Access to Healthcare

  • More than half of all people living with HIV in the United States are older than 50. However, United States healthcare infrastructure is unprepared to meet the needs of older people living with HIV due to funding constraints, holes in the social safety net, untrained providers, and workforce shortages.
  • Project 2025, which outlines conservatives’ plan should they regain control of the White House, proposes lifetime Medicaid caps that would strip benefits from low-income populations. People living in states that have not expanded Medicaid would be especially vulnerable.
  • A federal court has handed down a decision in the case Braidwood v. Becerra, where a coalition of small businesses in Texas objected to the ACA requirement that they cover PrEP in their employee health plans. The Court sided with the coalition, but only with respect to the businesses who brought the suit. The case is expected to be appealed up to the Supreme Court.

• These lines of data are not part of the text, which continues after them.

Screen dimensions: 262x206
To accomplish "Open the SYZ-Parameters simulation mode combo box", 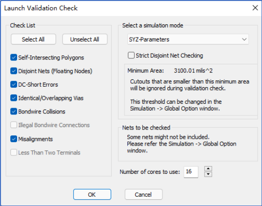I will click(x=188, y=39).
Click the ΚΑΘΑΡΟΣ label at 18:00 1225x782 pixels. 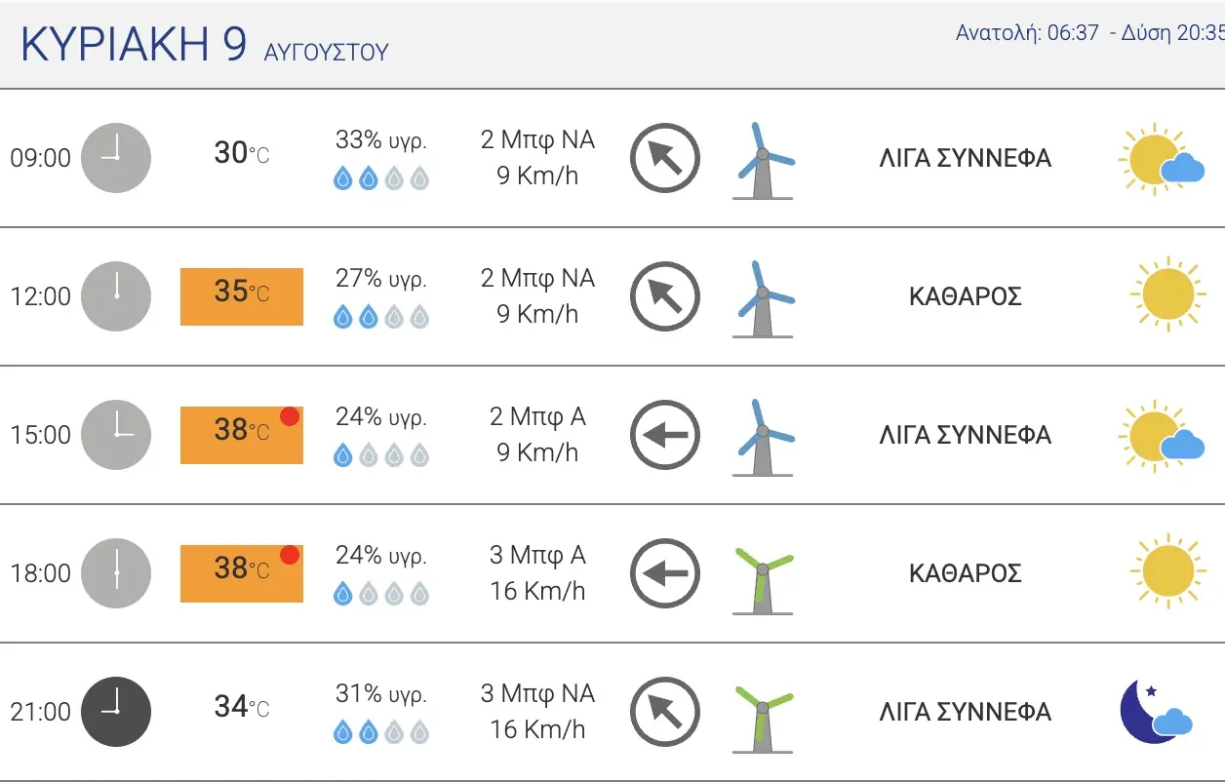click(x=966, y=573)
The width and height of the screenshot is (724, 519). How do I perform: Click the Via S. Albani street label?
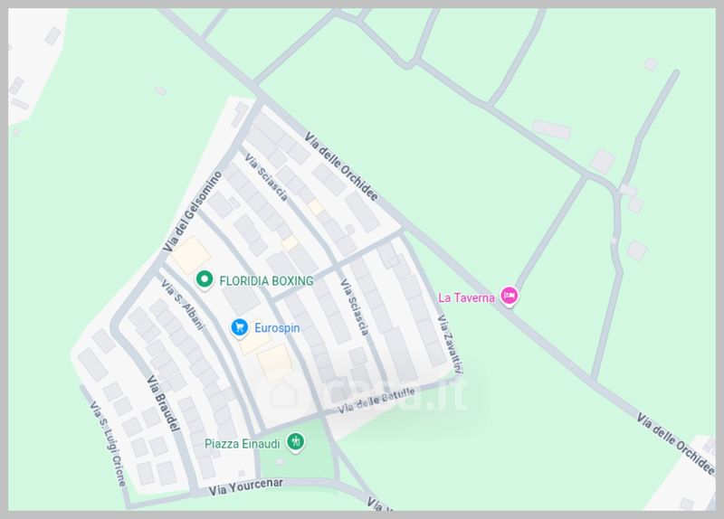[183, 304]
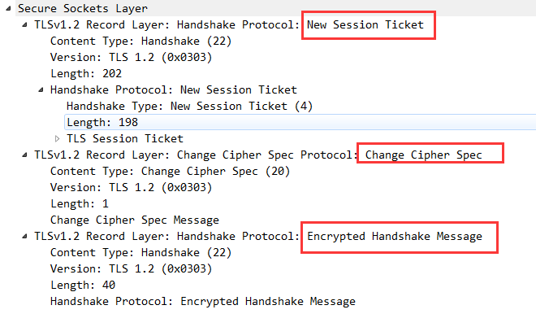The image size is (536, 327).
Task: Collapse the New Session Ticket record layer
Action: (x=24, y=24)
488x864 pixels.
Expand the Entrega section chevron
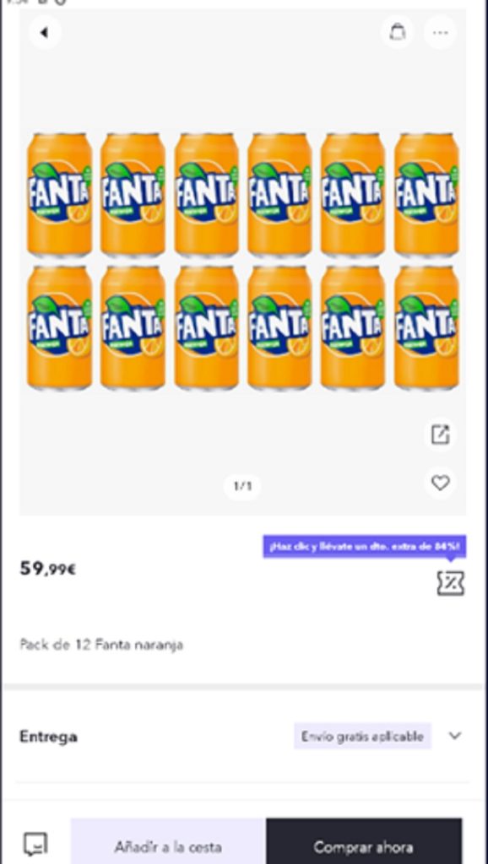click(x=454, y=736)
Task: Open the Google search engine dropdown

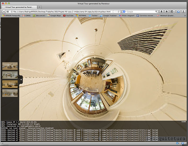Action: coord(125,12)

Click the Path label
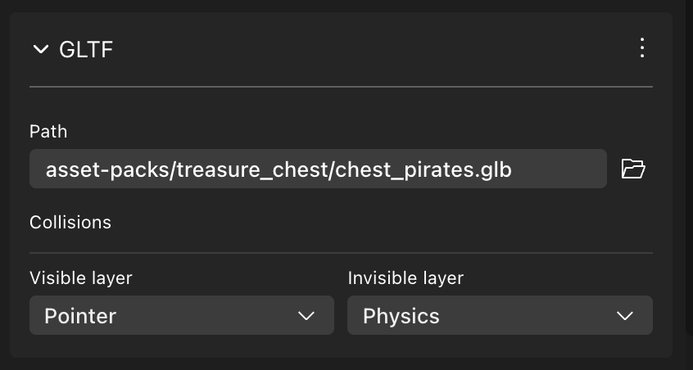tap(48, 131)
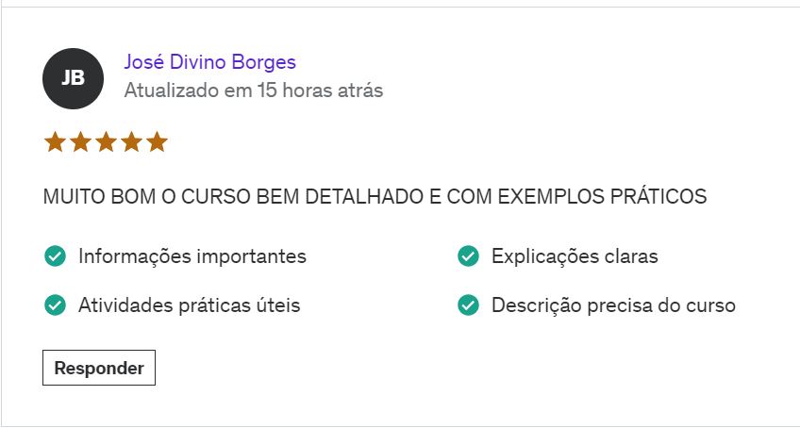This screenshot has height=428, width=800.
Task: Click the fourth rating star
Action: [132, 141]
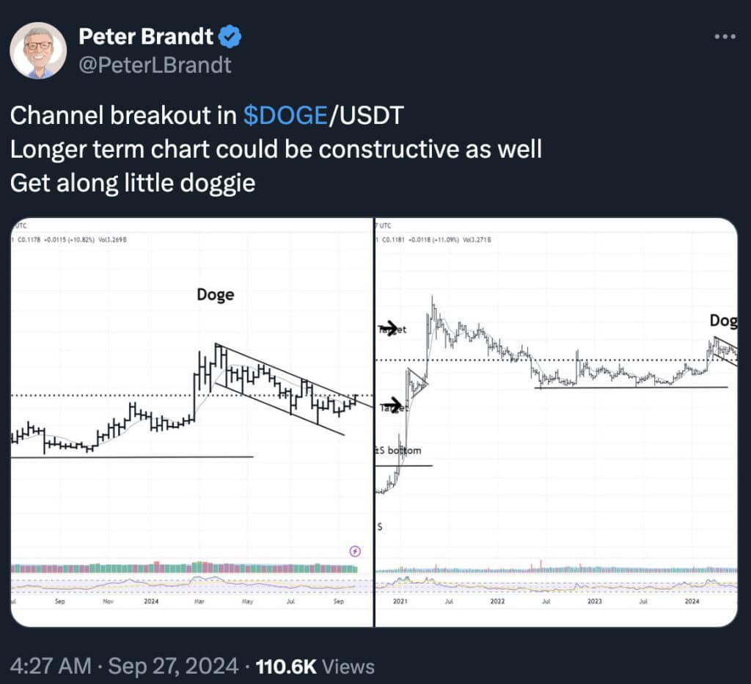Click the volume bars under left chart
The width and height of the screenshot is (751, 684).
pos(184,567)
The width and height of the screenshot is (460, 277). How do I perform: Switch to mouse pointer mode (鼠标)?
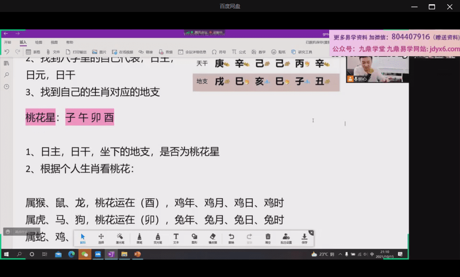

Reproductive Health, Rights, and Justice

  • The United States Supreme Court has dismissed a case that challenged the FDA’s approval of mifepristone. For now, providers can still legally provide the drug online. However, the case was decided on standing, meaning that further challenges could potentially be successful.
  • The Supreme Court reinstated a lower court ruling to temporarily allow emergency abortion care in Idaho under the Emergency Medical Treatment and Active Labor Act (EMTALA), the longstanding federal law that ensures access to emergency care. The Court could have, but did not, clearly state that EMTALA’s protections override state abortion bans. While this case makes its way through the courts, pregnant Idahoans will once again have protection for emergency abortion care under EMTALA. This is a critical reprieve, but it is also temporary and limited. 
  • The Texas Supreme Court has declined to review a Denton County case that could have upended access to in vitro fertilization treatment across the state.
  • More than half of the 800,000 women living under parole and probation reside in states with abortion restrictions. This makes the path to abortion access difficult, and, in some cases, impossible.

Economic Justice

  • The United States Supreme Court has handed down a decision in Starbucks v. McKinney, holding that Starbucks validly fired seven employees in 2022, while their store was in the midst of unionizing. The workers brought the suit on the theory that they had been fired in retaliation for their organizing activities.
  •  The Affordable Connectivity Program, which brings affordable internet to more than 23 million households, is unlikely to be renewed. However, these alternatives remain.
  • The Louisiana Department of Children and Family Services has started administering SUN benefits, a USDA-funded program meant to help families feed children while school is out. Check your eligibility here.

Ending Criminalization

  • The United States Supreme Court is expected to rule this month on whether local governments can criminalize sleeping in public spaces. This decision will significantly impact the way smaller jurisdictions address the current housing crisis.
  • The Biden administration has implemented a policy blocking the path to asylum for most migrants crossing the U.S.-Mexico border without papers. The ACLU is suing the administration for failing to properly follow regulatory procedure.
  • In Philadelphia, Kensington’s police presence has nearly tripled with police who have recently graduated from the academy. The new officers will increase foot patrols to enhance enforcement of harmful laws that criminalize people who use drugs.
  • Around the United States, policymakers in both progressive and conservative jurisdictions are bringing back “tough-on-crime” measures, reminiscent of those instituted in the 1990s. This wave of laws comes at a time when the crime rate nears record lows.